It is the victory that Malcolm Turnbull now claims as one of his greatest achievements as prime minister.
But as Australia marks the first anniversary of the resounding victory of the Yes campaign to allow same-sex couples to marry, activists have lashed out at the former PM’s attempts to claim credit.
One year on, 5365 same sex-couples have married in Australia.
Gay women have proved more likely than men to marry, with the most weddings celebrated in NSW and Victoria.
“It said a lot about our commitment to democracy, equality and a fair go. Congratulations Australia,” Mr Turnbull said in a triumphant Twitter post on Wednesday.

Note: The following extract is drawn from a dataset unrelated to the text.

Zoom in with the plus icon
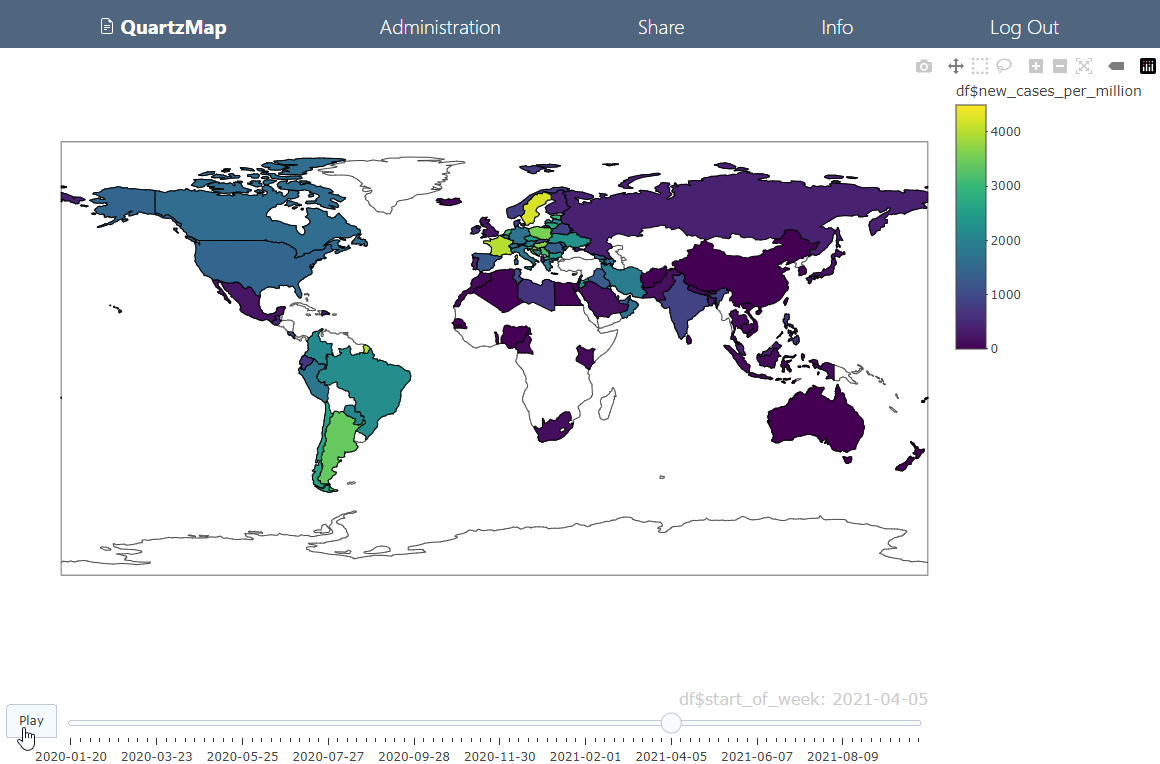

“A year has passed and nearly five thousand same sex couples have been married. A Yes vote of more than 60% and nearly 80% of Australians voted – in a voluntary postal ballot,” he said,
A year has passed and nearly five thousand same sex couples have been married. A Yes vote of more than 60% and nearly 80% of Australians voted – in a voluntary postal ballot. It said a lot about our commitment to democracy, equality and a fair go. Congratulations Australia! https://t.co/usFKKA75xz
— Malcolm Turnbull (@TurnbullMalcolm) November 14, 2018
But activists, who always opposed a postal plebiscite as a referendum on their relationships, remain furious with the Mr Turnbull for not simply allowing Parliament to vote on the legislation.
Marriage equality campaigner Sally Rugg said the process was not something gays and lesbians could ever celebrate.
“I want people to remember that 85 per cent of LGBTIQ community said they would rather delay the reform than endure the survey. We fought to stop a plebiscite for an entire year, successfully blocking it in Parliament,” Ms Rugg said in her own Twitter post this week.
“The survey was not only a complete charade, unrelated to the real pathway to reform, but was extremely distressing for many LGBTIQ people and their families,” she added.
Ms Rugg said she personally found the one-year anniversary to be very unsettling and upsetting.
“And so – celebrate with us the beautiful photos of couples on their wedding days. Celebrate with us on the 7th of December when we passed the law. Celebrate with us this Christmas where every person around the table has the same rights of the person they’re pulling a cracker with,” she said.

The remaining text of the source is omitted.